### TASKS TO CARRY OUT
(A) From the 35/15 Photo Project post, list every photo count the author gives.
(B) Write the next part of the 35/15 Photo Project post, starting after its last sentence.

Wednesday, September 30, 2015

The 35/15 Photo Project: Conclusion



   After over five weeks, we have finally reached the end.

   108 F.S. Lincoln photos were reshot and published here. That's not including outtakes and finished pictures that I decided not to post. The biggest Sections were Part 14 and 15, with 16 and 19 photo comparisons, respectively. The rest of the sections had 4-9 photos each, an easier amount to go through.

   Based on the photos I’ve come up with, I’m going to talk about some of the things I’ve thought of while working on this.



What was Lincoln looking for in photos?

   F.S. Lincoln specialized in architectural photography, which is one of my favorite kinds of photography. For me, it is conveying the building in the best way possible, giving an overview of a building/room while making it appealing to the eye. Lincoln was very good at this.

   I believe he extensively used a tripod. Once I figured this out, I squatted a lot more to get closer to his camera’s height. He had a professional camera, not some little point-and-shoot. For cameras back then, it was necessary to be on a tripod so the pictures wouldn’t end up blurry. You couldn't immediately check how an image turned out, you had to develop the film later. Better safe than sorry.

   He was very meticulous. He looked at the lines and shadows of how things ran. He was very precise with lining things up. The minute hands in clocks were always pointing at a number. The shadows of one window touched the corner/tip of another.

Stored data entries:
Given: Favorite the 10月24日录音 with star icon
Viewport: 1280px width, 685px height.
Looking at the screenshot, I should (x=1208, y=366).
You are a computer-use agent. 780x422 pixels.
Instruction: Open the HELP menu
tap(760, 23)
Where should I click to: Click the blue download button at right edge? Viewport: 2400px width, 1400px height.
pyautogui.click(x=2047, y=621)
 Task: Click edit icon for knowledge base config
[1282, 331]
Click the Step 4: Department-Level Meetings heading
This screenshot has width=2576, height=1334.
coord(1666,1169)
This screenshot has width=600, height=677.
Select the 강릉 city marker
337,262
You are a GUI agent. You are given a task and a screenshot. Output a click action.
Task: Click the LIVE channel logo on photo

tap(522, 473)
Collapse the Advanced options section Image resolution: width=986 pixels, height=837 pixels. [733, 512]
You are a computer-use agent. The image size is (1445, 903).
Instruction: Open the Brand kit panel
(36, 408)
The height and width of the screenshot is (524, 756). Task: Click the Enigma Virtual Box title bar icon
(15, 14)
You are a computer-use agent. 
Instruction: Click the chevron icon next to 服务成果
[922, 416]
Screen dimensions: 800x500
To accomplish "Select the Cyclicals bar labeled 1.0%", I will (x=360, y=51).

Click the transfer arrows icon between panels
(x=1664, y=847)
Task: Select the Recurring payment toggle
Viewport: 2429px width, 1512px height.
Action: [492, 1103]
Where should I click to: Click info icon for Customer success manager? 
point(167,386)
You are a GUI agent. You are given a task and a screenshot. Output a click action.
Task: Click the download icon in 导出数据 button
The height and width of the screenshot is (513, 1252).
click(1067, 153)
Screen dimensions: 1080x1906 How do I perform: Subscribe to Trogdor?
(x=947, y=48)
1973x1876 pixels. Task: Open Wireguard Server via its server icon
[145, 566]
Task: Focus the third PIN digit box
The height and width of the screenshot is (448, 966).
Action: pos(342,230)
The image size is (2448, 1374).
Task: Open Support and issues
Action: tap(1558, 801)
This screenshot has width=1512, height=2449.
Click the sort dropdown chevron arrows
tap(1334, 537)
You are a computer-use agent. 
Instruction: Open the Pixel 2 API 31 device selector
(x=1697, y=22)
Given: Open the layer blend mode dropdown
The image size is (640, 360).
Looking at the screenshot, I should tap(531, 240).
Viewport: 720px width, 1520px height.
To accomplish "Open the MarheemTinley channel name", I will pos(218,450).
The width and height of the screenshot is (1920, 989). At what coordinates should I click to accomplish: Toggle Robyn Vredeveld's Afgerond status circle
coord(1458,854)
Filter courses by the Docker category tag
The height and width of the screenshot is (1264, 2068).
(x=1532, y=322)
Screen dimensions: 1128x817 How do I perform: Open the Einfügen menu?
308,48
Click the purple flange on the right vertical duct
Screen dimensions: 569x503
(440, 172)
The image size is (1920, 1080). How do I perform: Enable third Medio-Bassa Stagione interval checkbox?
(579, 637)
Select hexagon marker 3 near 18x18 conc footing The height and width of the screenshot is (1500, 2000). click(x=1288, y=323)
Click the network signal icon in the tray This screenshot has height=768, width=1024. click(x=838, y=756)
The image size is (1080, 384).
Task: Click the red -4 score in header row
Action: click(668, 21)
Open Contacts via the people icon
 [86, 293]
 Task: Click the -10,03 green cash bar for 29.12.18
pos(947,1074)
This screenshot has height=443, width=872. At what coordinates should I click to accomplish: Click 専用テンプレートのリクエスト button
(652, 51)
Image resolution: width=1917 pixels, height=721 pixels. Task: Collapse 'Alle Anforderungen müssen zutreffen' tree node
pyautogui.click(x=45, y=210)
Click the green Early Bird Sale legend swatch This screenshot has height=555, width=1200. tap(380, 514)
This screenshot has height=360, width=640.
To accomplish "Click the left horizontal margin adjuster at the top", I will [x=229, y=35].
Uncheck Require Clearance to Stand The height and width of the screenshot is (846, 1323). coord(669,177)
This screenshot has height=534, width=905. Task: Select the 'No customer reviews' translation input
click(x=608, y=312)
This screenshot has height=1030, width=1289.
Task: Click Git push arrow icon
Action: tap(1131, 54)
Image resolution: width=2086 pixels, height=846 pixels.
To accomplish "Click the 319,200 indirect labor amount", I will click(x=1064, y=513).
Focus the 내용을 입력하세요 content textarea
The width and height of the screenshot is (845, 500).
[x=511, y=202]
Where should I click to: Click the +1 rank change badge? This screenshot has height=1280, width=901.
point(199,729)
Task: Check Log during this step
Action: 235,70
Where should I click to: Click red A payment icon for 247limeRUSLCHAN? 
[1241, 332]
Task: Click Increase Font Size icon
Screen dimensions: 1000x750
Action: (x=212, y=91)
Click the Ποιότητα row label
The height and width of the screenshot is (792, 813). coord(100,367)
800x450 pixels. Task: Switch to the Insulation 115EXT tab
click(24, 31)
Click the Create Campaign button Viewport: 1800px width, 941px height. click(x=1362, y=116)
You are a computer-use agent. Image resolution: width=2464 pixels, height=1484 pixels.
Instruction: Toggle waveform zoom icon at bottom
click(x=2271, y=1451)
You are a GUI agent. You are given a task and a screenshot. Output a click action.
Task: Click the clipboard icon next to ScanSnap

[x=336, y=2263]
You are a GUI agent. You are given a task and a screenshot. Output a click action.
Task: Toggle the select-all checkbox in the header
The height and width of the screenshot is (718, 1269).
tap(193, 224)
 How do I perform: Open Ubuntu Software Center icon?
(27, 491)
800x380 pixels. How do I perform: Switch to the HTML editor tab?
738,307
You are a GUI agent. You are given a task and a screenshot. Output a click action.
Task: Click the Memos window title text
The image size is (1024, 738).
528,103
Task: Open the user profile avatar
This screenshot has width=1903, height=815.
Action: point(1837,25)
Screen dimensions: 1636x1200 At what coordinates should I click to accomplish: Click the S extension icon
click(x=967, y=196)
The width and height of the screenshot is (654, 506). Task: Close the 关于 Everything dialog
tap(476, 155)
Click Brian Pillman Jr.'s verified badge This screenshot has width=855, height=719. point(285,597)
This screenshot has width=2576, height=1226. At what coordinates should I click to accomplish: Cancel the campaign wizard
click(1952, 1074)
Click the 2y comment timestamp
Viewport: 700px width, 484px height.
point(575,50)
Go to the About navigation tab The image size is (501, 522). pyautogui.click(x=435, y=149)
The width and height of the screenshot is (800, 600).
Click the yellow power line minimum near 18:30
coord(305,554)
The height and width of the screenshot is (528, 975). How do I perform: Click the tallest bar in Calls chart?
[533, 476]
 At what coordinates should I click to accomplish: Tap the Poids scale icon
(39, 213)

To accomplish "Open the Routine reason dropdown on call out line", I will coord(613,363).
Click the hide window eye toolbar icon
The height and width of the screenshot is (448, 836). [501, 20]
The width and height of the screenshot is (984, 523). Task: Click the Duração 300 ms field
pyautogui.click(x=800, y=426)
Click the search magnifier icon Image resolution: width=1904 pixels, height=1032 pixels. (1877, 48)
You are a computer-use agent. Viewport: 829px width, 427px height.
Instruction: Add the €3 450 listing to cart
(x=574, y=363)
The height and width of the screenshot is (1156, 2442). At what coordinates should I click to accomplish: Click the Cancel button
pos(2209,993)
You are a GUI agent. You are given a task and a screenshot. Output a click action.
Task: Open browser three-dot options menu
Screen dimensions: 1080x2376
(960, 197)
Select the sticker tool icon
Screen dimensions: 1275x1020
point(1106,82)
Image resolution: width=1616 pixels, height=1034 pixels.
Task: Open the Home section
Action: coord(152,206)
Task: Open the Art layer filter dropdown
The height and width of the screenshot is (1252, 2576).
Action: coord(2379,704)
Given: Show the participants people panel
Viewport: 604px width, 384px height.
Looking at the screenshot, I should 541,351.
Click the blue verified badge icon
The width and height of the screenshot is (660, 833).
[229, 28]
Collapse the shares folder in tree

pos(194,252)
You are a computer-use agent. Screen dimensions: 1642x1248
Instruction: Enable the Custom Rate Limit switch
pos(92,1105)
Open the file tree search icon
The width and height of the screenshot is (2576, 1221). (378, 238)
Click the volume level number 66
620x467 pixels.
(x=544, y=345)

### ANSWERS PROVIDED
(A)
- 108 F.S. Lincoln photos reshot and published in total
- 16 photo comparisons in Part 14
- 19 photo comparisons in Part 15
- 4 to 9 photos in each of the remaining sections

(B)
   He gave the buildings power. They feel impressive. Chimneys seemed to soar. By staging furniture just right, he could make interior rooms feel so much bigger than they were in real life. If he was working with a smaller building, like the Travis House, he would photograph one end of the building. It would make the building look like it continued on past the photograph, adding to its length.

   He also had to work around modern buildings still in town, not getting any anachronisms in his composition. His pictures make Williamsburg look like it is completely restored to its colonial appearance.

   Would Lincoln have taken the same shots in 2015 as he did in 1935? For the most part, no. Most of his shots today have something blocking the focus of the 1935 shots. He was a talented enough photographer that he would have found new angles to work with. That’s what photographers do.

   No pattern of how Lincoln traveled through town became apparent to me. His photos are from 3+ trips to town, so I saw them all mixed up.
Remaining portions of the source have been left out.